======== EXCERPTED PASSAGE ========

In comparing teachers’ questioning practices at different grade levels, the author noticed that the TC moves enacted by the teachers working with first-grade students functioned in the following ways: (a) clarifying students’ uncertainty, (b) ensuring that students were informed, (c) helping students correctly represent the task in their solution (e.g., completing a number sentence or select the correct number of cubes), or (d) correcting students’ misunderstanding while noticing a mistake in first graders’ WPS. For example, one teacher participant in this study requested her first-grade student to interpret the mathematical relationship in her own words based on the given information; only when the student could not do so did the teacher step in to provide needed information. In contrast, the teachers working with the fourth-grade students often enacted TC moves to complement their students’ incomplete statements about the task, which generally occurred in the early stages of the student’s WPS. Because this field experience required PSTs to work with students on solving word problems with a specific focus on understanding students’ mathematical thinking, the learning objectives were not distinguished for different grade levels. Therefore, the observed phenomena can be attributed to the fact that students who had a better comprehension of the text outperformed students with poor reading comprehension (Vilenius-Tuohimaa et al., 2008). Accordingly, the PSTs in this study may have assumed that the first graders needed more assistance in understanding the word problems while believing that the fourth graders should be capable of understanding the tasks without substantial teacher assistance.

======== PROVIDED DATA ========

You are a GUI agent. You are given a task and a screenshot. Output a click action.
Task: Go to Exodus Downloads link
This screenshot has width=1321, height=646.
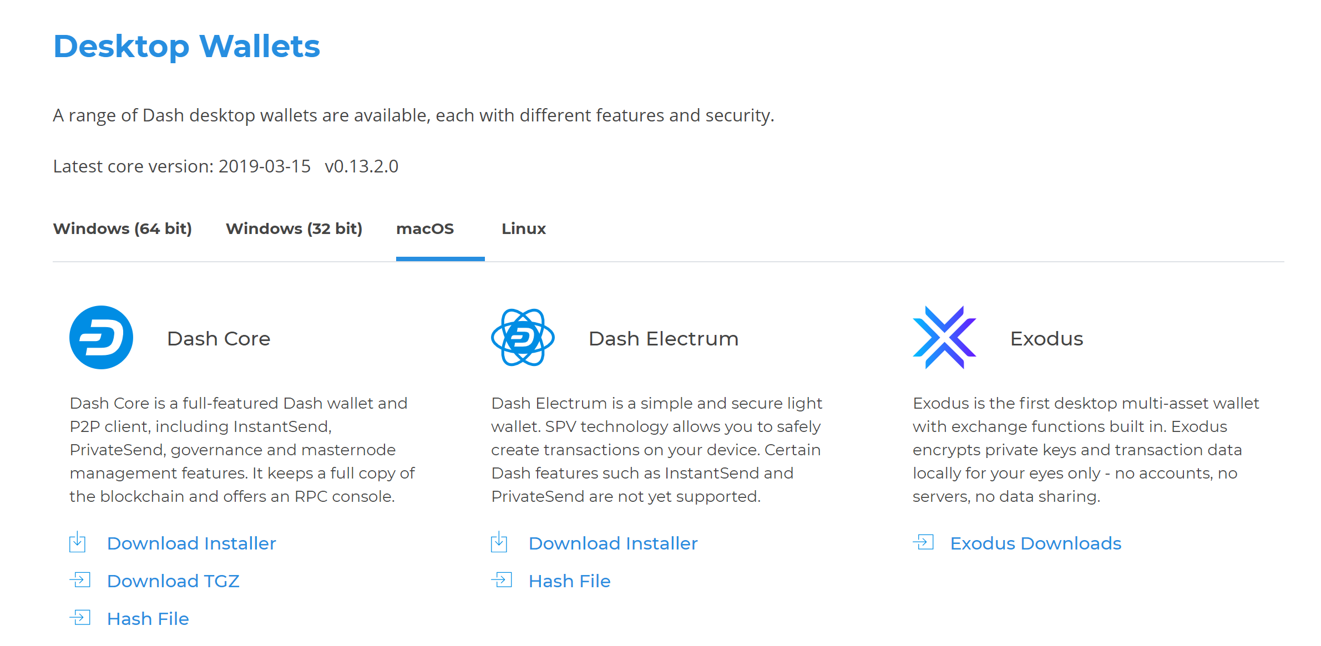[1036, 543]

========

*STATED GOAL*
Sum up the passage on teachers' questioning at different grade levels in two sentences. Nothing in the lines is needed for what comes next.

*WORKED ANSWER*
Teachers working with first graders used TC moves to clarify students' uncertainty, keep them informed, help them represent the task correctly, or correct their misunderstandings, while teachers working with fourth graders mostly used TC moves early on to complete students' incomplete statements about the task. Because the field experience set the same learning objectives for every grade level, the difference is attributed to reading comprehension, with the PSTs possibly assuming that first graders needed more help understanding word problems than fourth graders did.